We can now test our new implementation:

- setStream [9, 8, 7, 6, 5, 4, 3, 2];
val it = () : unit
- val sc = circular();
val sc = Cons (fn,fn) : int stream
- takeN(sc, 3);
val it = [9,8,7] : int list
- takeN(sc, 3);
val it = [6,5,4] : int list

Apparently, circular streams work as well.

There is, however, yet one more subtle problem with our new streams. Consider the following example:

- val n1 = nats();
val n1 = Cons (fn,fn) : int stream
- val n2 = nats();
val n2 = Cons (fn,fn) : int stream
-
- takeN(n1, 4);
val it = [0,1,2,3] : int list
- takeN(n2, 4);
val it = [4,5,6,7] : int list
- takeN(n1, 4);
val it = [8,9,10,11] : int list

In the example above we have defined two streams of integers by calling nats twice. The two streams are not independent, however, but they are entagled: each natural number will be produced exactly once either in one stream, or the other.
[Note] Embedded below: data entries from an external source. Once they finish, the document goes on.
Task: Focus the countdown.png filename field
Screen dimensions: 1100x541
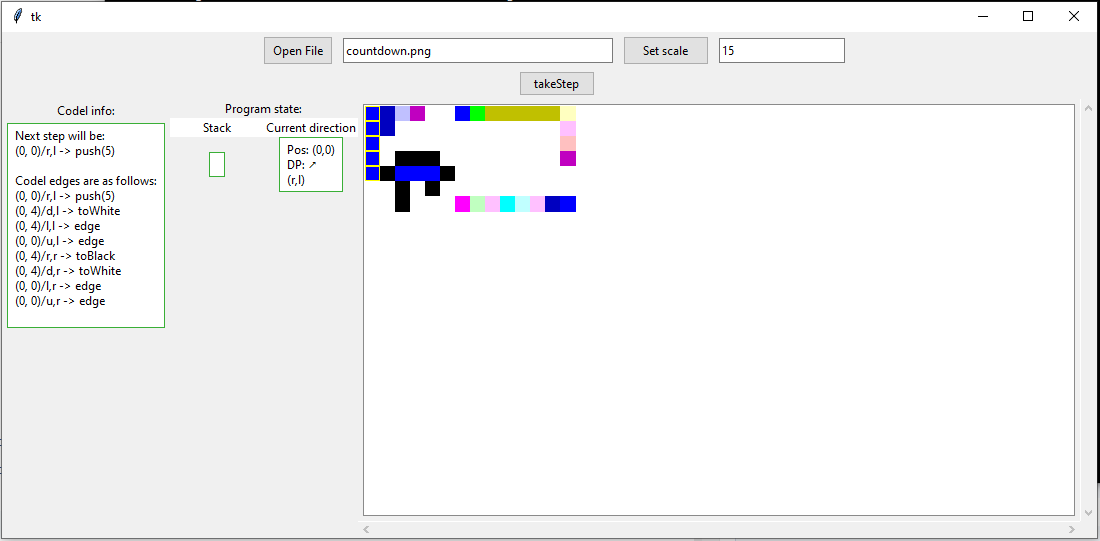Action: tap(477, 51)
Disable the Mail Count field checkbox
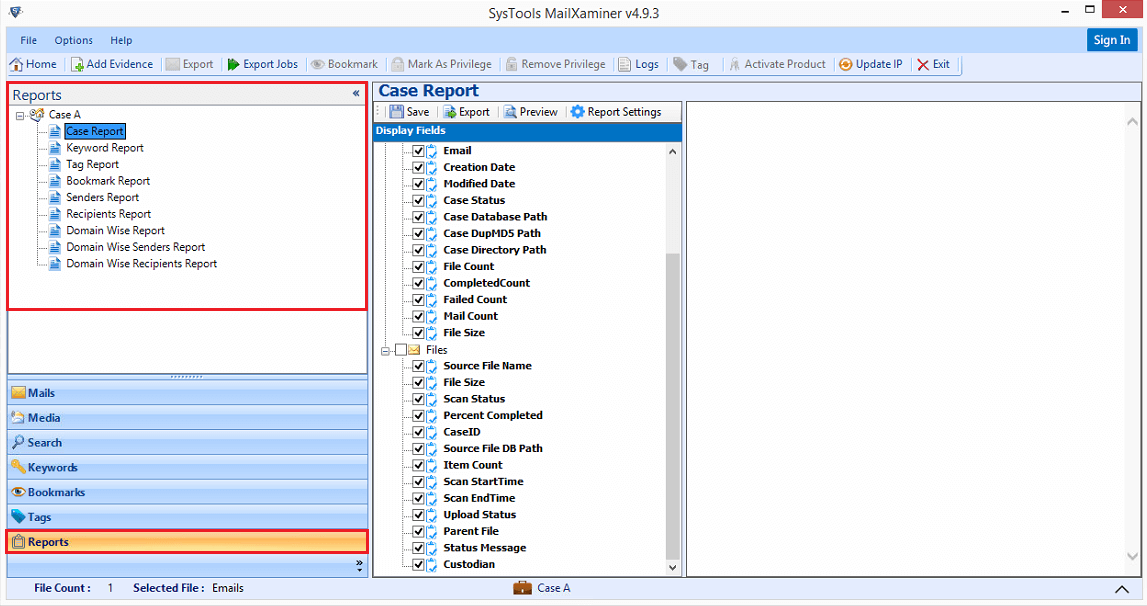 point(418,316)
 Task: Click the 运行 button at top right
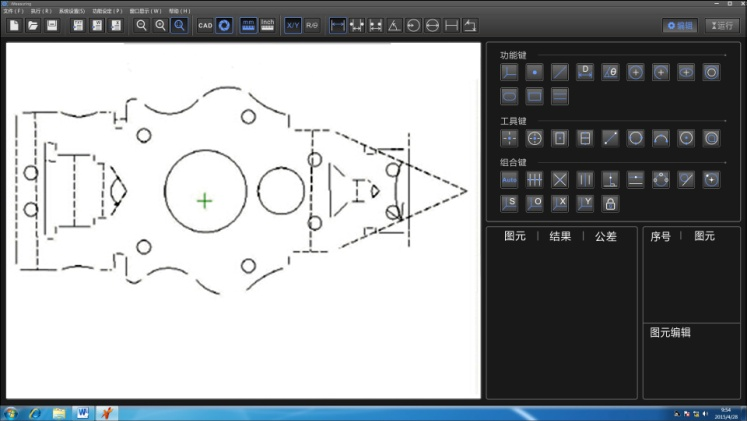[x=722, y=25]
This implies that stream n1 will have gaps in the sequence of its values that depend on the values that have been extracted from stream n2 (and viceversa). It is possible that on occasion we will find such a semantics useful. In most cases, however, it is likely that we want to define independent streams whose sequence of values do not depend on each other.

But how can we achieve this? The entanglement of streams is ultimately due to the fact that they use the same variable to store information related to their state. If we could create a situation in which each stream had its own independent "memory," then our streams would become independent.

Here is one possible solution for the stream of natural numbers:

fun nats(): int stream = 
  let
    val count: int ref = ref ~1;
    fun helper(): int stream =
      Cons(fn () => (count := (!count) + 1; !count), helper)
  in
    helper()
  end

By defining function nats we created a "shell" around helper. The main role of this "shell" is to allow for the definition of count inside the body of nats. Each function call to nats will generate an instance of count, which will serve as local memory for the respective stream of integers. The details of this process will be understood better when we discuss the environment model.

- val n1 = nats();
val n1 = Cons (fn,fn) : int stream
- val n2 = nats();
val n2 = Cons (fn,fn) : int stream
-
- takeN(n1, 4);
val it = [0,1,2,3] : int list
- takeN(n2, 4);
val it = [0,1,2,3] : int list
- takeN(n1, 4);
val it = [4,5,6,7] : int list

Can we fix circular? Yes, we can:

fun circular(l: int list): int stream = 
  let
    val lst: int list ref = ref l
    fun helper(): int stream = 
      if null (!lst)
      then Null
      else Cons(fn () => case !lst of
                           [] => raise Fail "internal error"
                         | h::t => (lst := t @ [h]; h),
                fn () => helper())
  in
    helper()
  end

And here is a demonstration that the circular streams we are generating are independent:

- val sc = circular [9, 8, 7, 6, 5, 4, 3, 2];
val sc = Cons (fn,fn) : int stream
- takeN(sc, 3);
val it = [9,8,7] : int list
- val sc2 = circular [9, 8, 7, 6, 5, 4, 3, 2];
val sc2 = Cons (fn,fn) : int stream
- takeN(sc2, 3);
val it = [9,8,7] : int list
- takeN(sc, 3);
val it = [6,5,4] : int list